IPO Experimental data collection outcomes and recommendations


In June 2022 HESA ran an experimental data collection to explore the possibilities of linking HE-BCI data to that held by the Intellectual Property Office (IPO). A sample population of UK providers based on their reported figures for their cumulative Patent portfolio to the C19032 HE-BCI data collection. Of this sample, three providers provided application numbers submitted to the IPO during the 2018-19 and 2019-20 academic years totalling 224 application numbers. We requested that institutions highlighted their relationship to the application using the following identifiers:

  • The institution is a named applicant.
  • A spin-out from the institution is a named applicant.
  • An employed member of staff from the institution is a named applicant.
  • A registered student from the institution is a named applicant.

Submitted application numbers were ingested by the IPO who performed a data-matching exercise. They returned 93.3% successful matches with the 6.7% unsuccessful matches including two non-GB application numbers and 13 trademark application numbers.

Of the successful matches they returned the following data items:

  • Filing date.
  • Publication date.
  • Grant date.
  • Patent in force (or potentially in force in future).
  • EPO worldwide bibliographic data (DOCDB) Family ID (where part of a patent family filed in multiple jurisdictions).
  • DOCDB Family size (where part of a patent family filed in multiple jurisdictions).
  • IPO Owner name (1-4).


Analysis of the matched data has highlighted a number of considerations for the potential future linking of HE-BCI data to that held by the IPO.

Missing data

4.8% of applications were returned with no associated filing date, and 89% of were returned with no publication date. We acknowledge that a patent lifecycle typically takes 18 months from application to publication. Therefore, we anticipate that all  applications submitted to the experiment will have reached a point of publication where successful. Of those missing, seven application numbers matched were indicated to be in force in have potential future force. Therefore, we may assume that there is missing publication date data or that further information is needed to fully understand the patent lifecycle from application to publication.

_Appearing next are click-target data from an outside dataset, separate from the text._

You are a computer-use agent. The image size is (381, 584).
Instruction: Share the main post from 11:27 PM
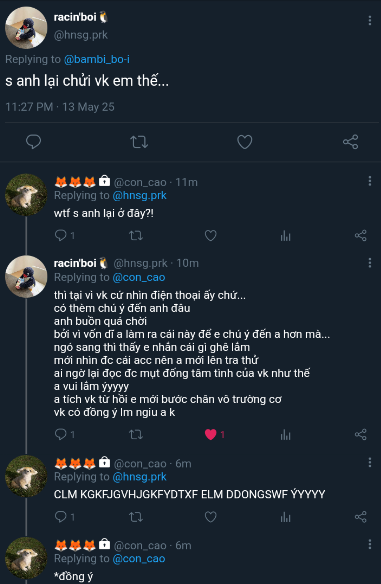click(350, 142)
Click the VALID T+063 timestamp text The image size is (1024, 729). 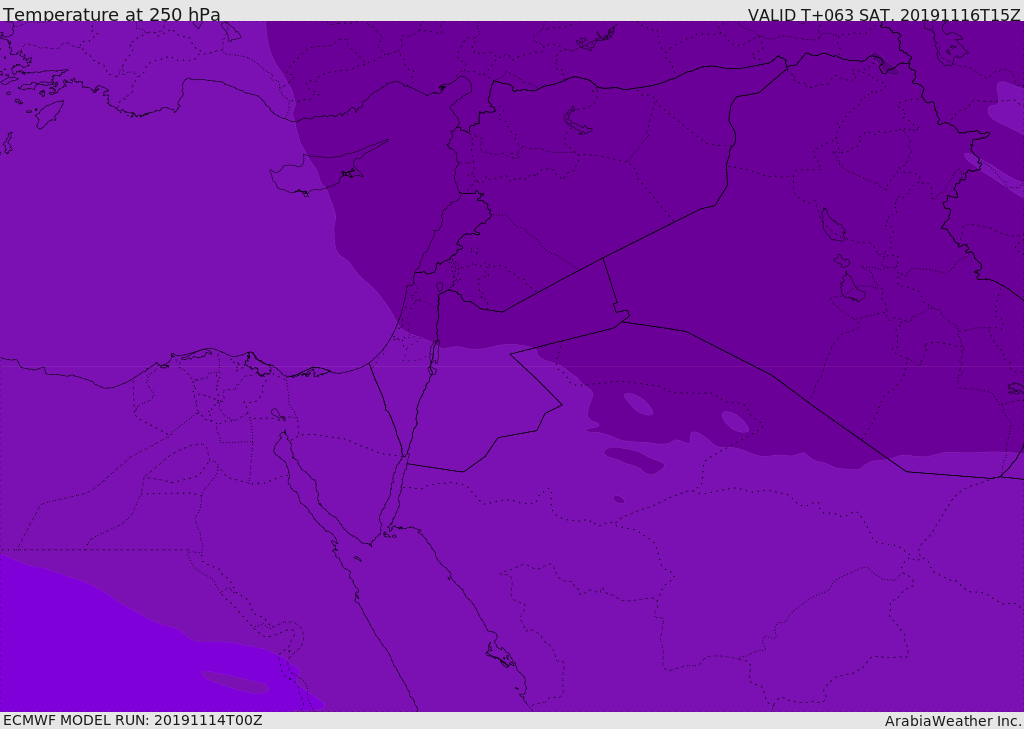[884, 15]
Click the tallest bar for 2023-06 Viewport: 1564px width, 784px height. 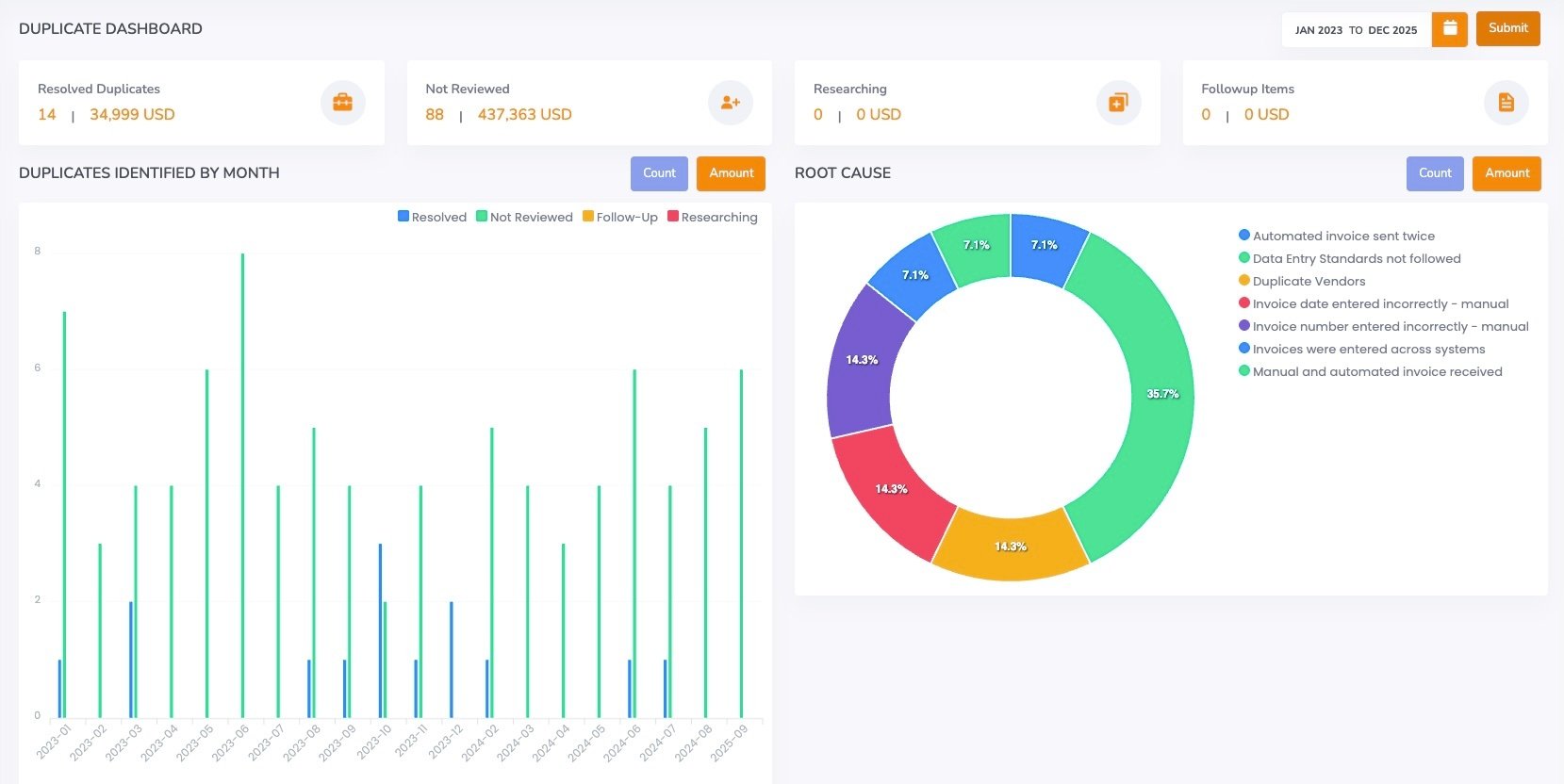pyautogui.click(x=242, y=485)
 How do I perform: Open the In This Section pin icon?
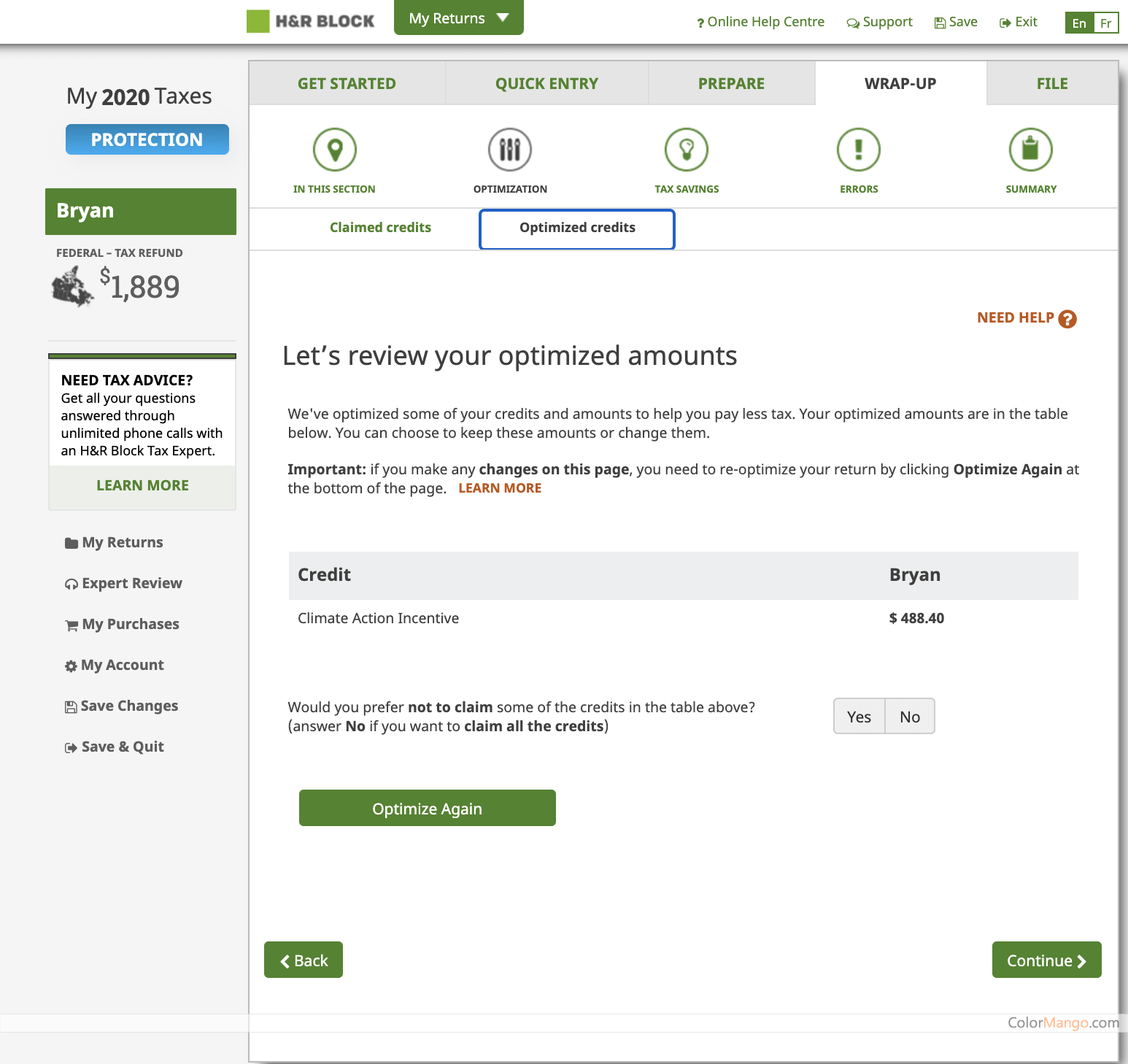click(x=335, y=149)
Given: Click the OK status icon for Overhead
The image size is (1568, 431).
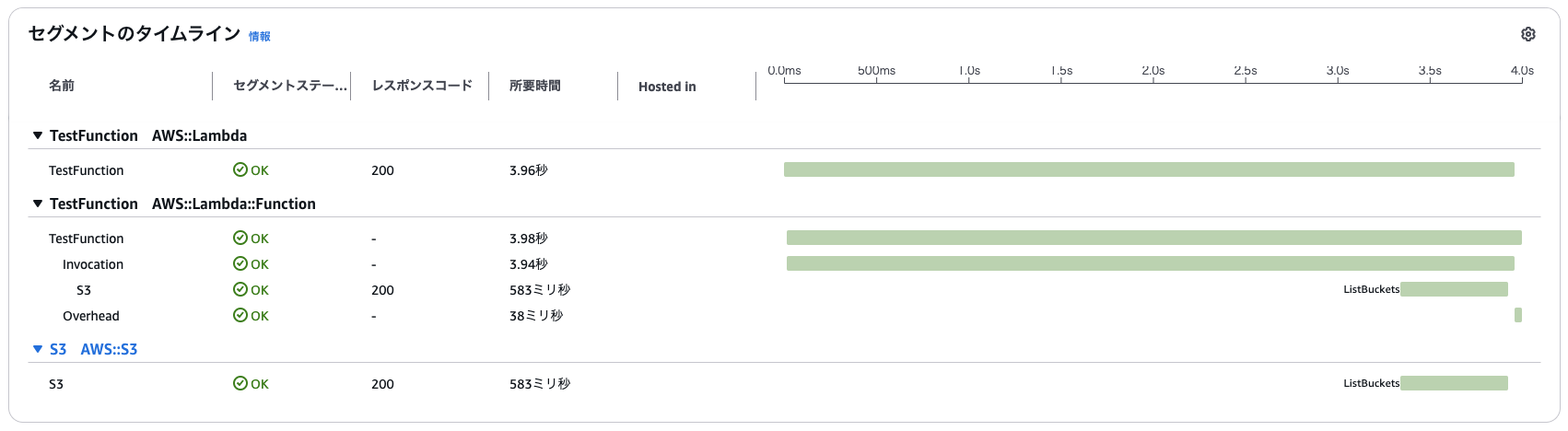Looking at the screenshot, I should [x=240, y=316].
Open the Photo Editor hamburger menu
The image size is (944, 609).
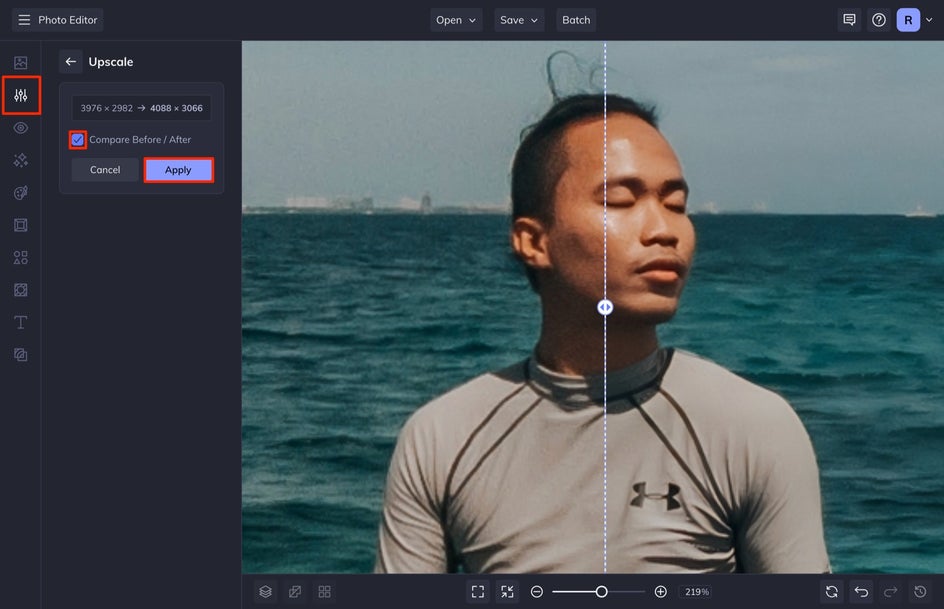(25, 20)
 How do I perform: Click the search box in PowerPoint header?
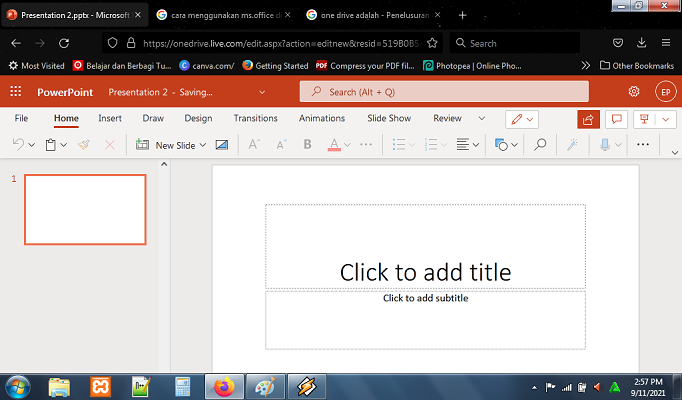428,92
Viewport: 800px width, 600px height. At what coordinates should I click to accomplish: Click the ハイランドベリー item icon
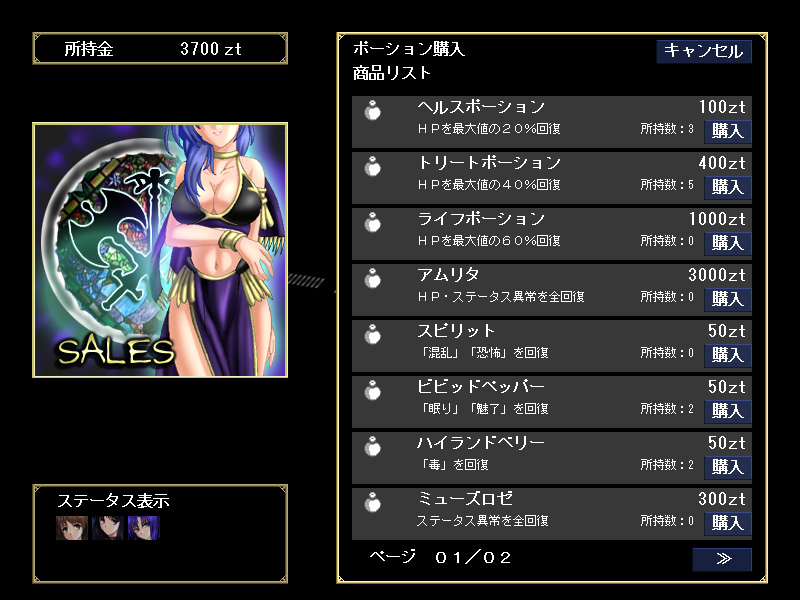point(373,447)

97% of submitted application numbers were matched without a grant date, of which 9.5% were indicated as being either in force or having potential future force. We acknowledge that there is no specified lifecycle for the process of granting successful applications. Therefore, we may consider the need for a longer lead time to produce useful outputs relating to grant dates.

Discrepancies in data

From the sample submitted by three providers, accounting for alternative spellings of IPO Owner names identified 42 distinct intellectual property (IP) owners. Institutions were named differently across applications and abbreviations were sometimes used (i.e. Ltd/ Limited). Therefore, using this data would require HESA to perform a data cleaning exercise to identify inconsistencies in applications submitted by a single institution. 

Five application numbers were submitted by to HESA by providers who stated they were a named owner of the IP, but not named within IPO data.

Future considerations

There are a number of considerations HESA would need to make to evaluate the efficacy and quality of linking HE-BCI data and that held by the IPO.

Data inconsistencies

Firstly, we need to confirm whether applicant names are the same as owner names. Clarifying this could improve guidance for providers submitting application numbers and help to reduce the discrepancies between HESA and IPO data. Additionally, if these are to be the same, HESA would need to confirm whether IPO Owner name as held within the IPO data is taken directly from application and thus spelling and abbreviations are directly reflected in their data. We would also seek clarity on whether the order of owner names (1-4) is indicative of their relationship to the IP or whether any hierarchy of ownership is inferred.

Patent lifecycles

HESA needs to understand how patents with no publication or grant date may be in force or have future potential force. Exploring this would confirm whether there are genuine missing items in the data held by the IPO or whether this data is accurate and reflective of the process from application to publication/ grant.

Data protection

Whilst data held by the IPO is publicly available consideration would need to be given to the publication of named individuals as owners of IP. Furthermore, the implied dentification of relationships between providers and external researchers or companies may have significant political repercussions. Therefore, the suitability of producing outputs would require careful consideration.  


Further experimental data ingestion exercises are needed to explore the outlined considerations. Were clarification is sought we may wish to replicate the exercise with a larger sample population to further test the quantity and quality of data that can be matched to that held by the IPO.

Therefore, whilst the practicalities of linking HESA and IPO data in this way appears to be possible, the potential benefits of doing so need to be further explored and understood.